A standard coding benchmark asks:
Can the model produce code that passes unit tests?
ADC-bench asks:
Can the model identify, implement, transfer, and explain the algorithmic structure required by the task?
ADC-bench is not:
a secure sandbox
a full formal verification system
a replacement for SWE-bench
a replacement for HumanEval
a large-scale production benchmark yet
ADC-bench is currently a research prototype for studying algorithm discovery behavior in AI coding agents.
ADC-bench v0.3.1 has several known limitations:
- The local sandbox is not secure against malicious code.
- Trace scoring is heuristic.
- Transfer scoring is currently approximate.
- The task set is small.
- Some tasks may still resemble known competitive-programming patterns.
- The self-improvement layer is offline and does not run live recursive agent updates.
- The anti-cheat system catches obvious violations, not sophisticated attacks.
Planned improvements:
v0.3.0 — Offline self-improving agent layer
v0.3.1 — Strict disjoint self-improvement splits
v0.3.2 — Better improvement traces and richer held-out suites
v0.4 — Stronger synthetic task generation
v0.5 — Human-verified task subset
v1.0 — Stable benchmark release
ADC-bench v0.3.1 includes tasks where an offline candidate agent is evaluated against a weak baseline. The candidate receives:
agent_v0 source code
failure logs
training task list
held-out task list
improvement goal
The agent must produce:
agent.py
improvement_trace.json
The evaluator then checks whether:
Score(candidate_agent) > Score(agent_v0)
on held-out tasks.
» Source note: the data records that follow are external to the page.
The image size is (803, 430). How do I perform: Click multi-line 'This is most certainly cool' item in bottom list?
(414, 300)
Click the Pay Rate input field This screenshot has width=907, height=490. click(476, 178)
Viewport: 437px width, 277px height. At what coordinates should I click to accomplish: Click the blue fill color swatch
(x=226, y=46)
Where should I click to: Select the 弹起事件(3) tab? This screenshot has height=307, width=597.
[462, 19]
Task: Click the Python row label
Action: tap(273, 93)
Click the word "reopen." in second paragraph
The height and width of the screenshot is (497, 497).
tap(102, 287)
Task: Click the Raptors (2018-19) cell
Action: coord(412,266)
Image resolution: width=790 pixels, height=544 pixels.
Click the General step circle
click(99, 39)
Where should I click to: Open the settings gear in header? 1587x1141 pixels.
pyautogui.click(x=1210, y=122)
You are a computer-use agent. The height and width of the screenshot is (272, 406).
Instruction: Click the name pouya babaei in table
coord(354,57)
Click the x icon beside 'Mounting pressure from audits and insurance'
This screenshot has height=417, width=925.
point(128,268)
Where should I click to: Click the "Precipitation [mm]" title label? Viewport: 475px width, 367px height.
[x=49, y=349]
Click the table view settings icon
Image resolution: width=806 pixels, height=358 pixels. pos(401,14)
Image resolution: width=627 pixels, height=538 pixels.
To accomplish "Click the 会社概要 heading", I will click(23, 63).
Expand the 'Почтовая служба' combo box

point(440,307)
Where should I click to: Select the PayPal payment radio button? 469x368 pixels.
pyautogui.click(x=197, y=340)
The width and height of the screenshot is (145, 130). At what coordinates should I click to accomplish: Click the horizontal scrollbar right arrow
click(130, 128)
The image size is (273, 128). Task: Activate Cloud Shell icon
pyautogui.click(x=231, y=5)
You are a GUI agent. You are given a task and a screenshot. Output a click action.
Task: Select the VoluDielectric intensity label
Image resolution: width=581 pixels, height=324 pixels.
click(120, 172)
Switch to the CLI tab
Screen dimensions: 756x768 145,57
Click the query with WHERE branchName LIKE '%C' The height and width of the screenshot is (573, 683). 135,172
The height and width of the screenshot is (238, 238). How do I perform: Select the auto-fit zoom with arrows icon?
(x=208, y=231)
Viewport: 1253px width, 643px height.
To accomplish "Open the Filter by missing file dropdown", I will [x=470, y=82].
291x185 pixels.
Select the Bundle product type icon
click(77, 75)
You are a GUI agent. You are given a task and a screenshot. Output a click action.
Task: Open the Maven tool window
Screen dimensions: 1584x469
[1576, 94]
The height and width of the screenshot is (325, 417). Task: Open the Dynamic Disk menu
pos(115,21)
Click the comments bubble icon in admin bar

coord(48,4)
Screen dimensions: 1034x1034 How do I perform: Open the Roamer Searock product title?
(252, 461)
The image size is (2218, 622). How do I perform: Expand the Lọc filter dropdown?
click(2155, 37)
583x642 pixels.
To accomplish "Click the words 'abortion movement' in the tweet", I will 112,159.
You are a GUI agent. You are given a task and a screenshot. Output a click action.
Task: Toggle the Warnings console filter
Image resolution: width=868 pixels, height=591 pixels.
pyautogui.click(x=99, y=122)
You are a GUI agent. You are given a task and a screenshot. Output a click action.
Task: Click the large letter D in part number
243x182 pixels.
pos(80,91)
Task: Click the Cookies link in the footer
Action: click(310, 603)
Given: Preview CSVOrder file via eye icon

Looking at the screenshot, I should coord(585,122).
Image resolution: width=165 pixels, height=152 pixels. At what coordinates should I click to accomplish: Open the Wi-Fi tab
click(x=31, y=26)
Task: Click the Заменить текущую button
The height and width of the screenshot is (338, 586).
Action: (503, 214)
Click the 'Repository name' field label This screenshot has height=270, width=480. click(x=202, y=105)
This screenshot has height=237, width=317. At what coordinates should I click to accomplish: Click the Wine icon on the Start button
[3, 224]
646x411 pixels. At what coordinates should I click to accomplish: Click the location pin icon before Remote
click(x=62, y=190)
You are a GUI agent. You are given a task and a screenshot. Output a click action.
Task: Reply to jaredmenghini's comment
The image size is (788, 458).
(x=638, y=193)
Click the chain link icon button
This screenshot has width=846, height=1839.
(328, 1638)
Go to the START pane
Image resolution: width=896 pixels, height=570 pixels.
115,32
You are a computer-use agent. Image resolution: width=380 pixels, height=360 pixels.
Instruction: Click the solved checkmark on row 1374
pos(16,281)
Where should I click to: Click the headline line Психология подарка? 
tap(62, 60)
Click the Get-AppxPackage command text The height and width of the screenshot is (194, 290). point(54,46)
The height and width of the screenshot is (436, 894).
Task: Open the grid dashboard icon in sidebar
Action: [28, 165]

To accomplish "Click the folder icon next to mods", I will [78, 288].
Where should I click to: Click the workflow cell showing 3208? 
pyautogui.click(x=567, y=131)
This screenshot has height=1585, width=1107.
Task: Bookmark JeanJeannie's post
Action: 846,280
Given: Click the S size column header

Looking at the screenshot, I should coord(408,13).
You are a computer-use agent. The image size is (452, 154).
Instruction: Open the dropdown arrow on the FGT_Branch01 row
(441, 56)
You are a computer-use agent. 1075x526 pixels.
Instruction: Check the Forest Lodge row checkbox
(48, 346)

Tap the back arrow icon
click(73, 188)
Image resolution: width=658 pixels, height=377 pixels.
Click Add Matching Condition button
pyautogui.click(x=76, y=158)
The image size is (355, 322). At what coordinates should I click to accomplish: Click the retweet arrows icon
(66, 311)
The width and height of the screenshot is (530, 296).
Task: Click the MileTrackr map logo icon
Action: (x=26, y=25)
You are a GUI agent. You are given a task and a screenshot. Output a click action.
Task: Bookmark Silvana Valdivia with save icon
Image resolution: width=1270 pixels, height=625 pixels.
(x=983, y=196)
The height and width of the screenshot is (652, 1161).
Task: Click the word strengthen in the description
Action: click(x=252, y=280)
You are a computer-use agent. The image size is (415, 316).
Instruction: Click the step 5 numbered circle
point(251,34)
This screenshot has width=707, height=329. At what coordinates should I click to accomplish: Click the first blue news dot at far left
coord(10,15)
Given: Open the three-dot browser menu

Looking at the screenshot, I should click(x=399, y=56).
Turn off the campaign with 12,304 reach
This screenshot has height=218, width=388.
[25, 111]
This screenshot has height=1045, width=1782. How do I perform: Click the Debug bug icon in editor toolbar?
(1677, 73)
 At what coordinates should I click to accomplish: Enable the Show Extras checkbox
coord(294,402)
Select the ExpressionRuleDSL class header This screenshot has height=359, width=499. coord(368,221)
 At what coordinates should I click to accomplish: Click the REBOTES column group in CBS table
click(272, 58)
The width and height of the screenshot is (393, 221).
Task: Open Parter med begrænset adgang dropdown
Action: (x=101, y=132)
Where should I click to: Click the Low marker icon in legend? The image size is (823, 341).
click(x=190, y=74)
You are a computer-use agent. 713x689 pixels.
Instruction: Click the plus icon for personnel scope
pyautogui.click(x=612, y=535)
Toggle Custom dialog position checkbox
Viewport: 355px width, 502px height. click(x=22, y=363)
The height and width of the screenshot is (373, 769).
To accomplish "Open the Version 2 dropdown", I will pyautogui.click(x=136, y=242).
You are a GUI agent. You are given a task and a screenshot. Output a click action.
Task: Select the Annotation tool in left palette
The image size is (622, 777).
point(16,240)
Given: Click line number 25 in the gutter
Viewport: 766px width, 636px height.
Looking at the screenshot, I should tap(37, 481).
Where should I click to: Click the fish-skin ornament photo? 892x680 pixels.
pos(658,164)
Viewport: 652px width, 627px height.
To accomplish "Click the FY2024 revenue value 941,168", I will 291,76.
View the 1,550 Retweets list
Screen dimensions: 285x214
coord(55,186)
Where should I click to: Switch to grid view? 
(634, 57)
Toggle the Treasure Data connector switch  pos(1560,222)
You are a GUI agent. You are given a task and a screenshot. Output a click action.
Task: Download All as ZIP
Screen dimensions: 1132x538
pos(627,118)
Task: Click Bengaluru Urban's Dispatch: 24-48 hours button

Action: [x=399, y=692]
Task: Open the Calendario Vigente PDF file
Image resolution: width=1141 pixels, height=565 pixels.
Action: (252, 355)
This moves ADC-bench from algorithm discovery toward reproducible agent improvement while keeping v0.3.1 deterministic and offline.
ADC-bench evaluates five levels of capability:
Level 1 — Code correctness
Level 2 — Complexity awareness
Level 3 — Algorithmic structure discovery
Level 4 — Transfer across problem families
Level 5 — Robustness and future self-improvement
The goal is not to reward code that merely passes visible tests.
The goal is to evaluate whether an AI agent can discover, repair, transfer, certify, and robustly apply algorithmic structure.